Collected data entries
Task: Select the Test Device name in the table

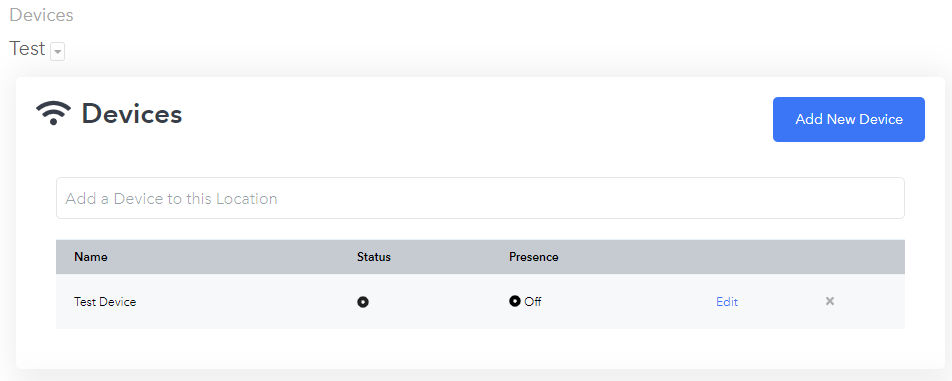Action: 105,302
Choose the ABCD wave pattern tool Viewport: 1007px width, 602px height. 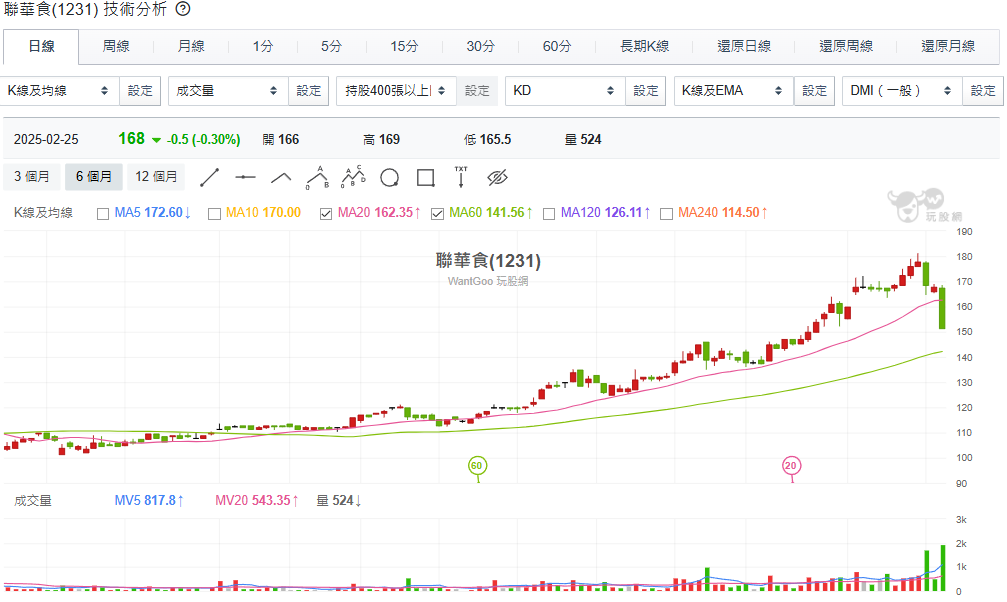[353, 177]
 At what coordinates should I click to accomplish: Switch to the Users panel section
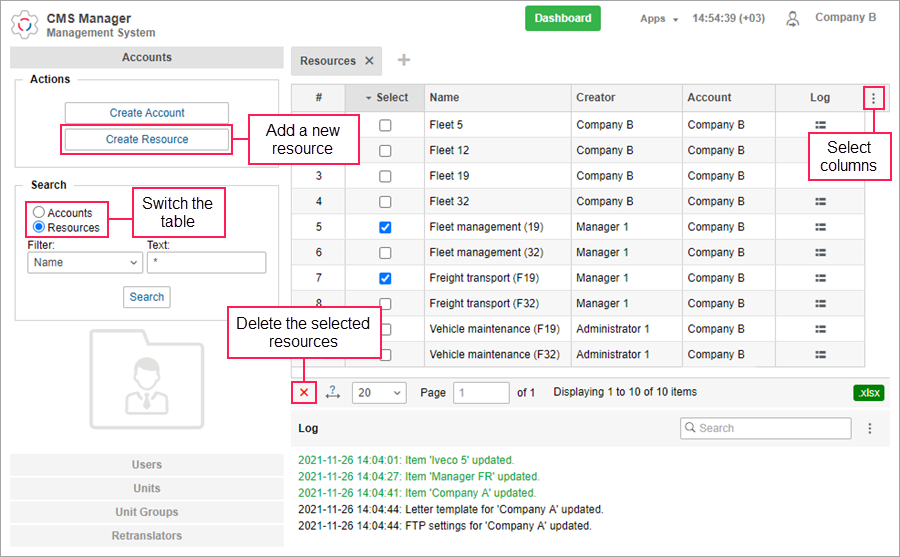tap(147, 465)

PROBLEM: Working from the line containing "At what coordinates" to the last line of the data, retype every line exactly, both ends included, and leave out all pictures.

RESPONSE:
 At what coordinates should I click to accomplish: Switch to the Users panel section
tap(147, 465)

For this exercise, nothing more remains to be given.